The judge said it is a “great tragedy for a parent to lose a child” and her victim impact statement captures “the unnatural position of a parent put in that position”.

He said Mrs Krupa lost her son “in such a meaningless way” and he extended his condolences to her on her loss.

Nothing I can say can improve her situation. I hope she regards the outcome of the deliberations by the jury as some comfort.

Investigation

Mr Justice Hunt then complimented Inspector Aiden Minnock and his team of gardaí at Athlone Garda Station for the way they carried out “such a comprehensive investigation into this matter” as well as the gathering and presentation of the CCTV footage.

Before handing down sentence the judge told the court that no explanation into the background of what caused this to happen to Mr Krupa had been forthcoming.

He said the only mitigating factors on the part of the two accused was their cooperation with the investigation but there was “very few mitigating factors beyond that”.

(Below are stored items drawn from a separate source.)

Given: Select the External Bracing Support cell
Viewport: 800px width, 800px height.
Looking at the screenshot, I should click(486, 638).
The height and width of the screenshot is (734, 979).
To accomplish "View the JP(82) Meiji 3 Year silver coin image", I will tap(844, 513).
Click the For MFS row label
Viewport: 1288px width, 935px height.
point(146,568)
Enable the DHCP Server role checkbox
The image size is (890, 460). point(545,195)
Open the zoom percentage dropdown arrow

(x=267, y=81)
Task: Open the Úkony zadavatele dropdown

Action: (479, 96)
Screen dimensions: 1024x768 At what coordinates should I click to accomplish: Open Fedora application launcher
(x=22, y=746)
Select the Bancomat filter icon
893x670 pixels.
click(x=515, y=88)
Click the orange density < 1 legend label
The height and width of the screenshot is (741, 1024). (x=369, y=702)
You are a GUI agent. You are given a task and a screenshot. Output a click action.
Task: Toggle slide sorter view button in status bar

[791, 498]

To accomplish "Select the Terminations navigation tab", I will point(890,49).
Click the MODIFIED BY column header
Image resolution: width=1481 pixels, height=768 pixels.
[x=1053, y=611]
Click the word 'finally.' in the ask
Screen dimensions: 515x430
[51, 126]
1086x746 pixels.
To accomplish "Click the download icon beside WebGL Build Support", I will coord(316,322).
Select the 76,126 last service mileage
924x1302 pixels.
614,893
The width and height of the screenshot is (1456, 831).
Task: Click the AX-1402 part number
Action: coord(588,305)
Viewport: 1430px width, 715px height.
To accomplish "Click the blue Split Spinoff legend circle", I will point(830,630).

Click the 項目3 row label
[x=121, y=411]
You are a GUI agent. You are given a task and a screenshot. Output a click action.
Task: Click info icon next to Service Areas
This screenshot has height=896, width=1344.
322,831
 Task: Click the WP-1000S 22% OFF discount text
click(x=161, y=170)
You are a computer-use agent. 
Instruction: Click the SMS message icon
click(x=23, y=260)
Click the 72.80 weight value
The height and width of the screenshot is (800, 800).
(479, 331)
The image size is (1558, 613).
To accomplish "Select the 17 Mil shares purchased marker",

The judge said that in his opinion the evidence was “particularly clear in one case” and “very clear in another”.

Mr Justice Hunt then gave the men mandatory life sentences and backdated them to the respective dates from when each of them went into custody.

He then imposed a seven year concurrent sentence on Sychulec for false imprisonment as well as a five year concurrent sentence on Gruchacz for false imprisonment.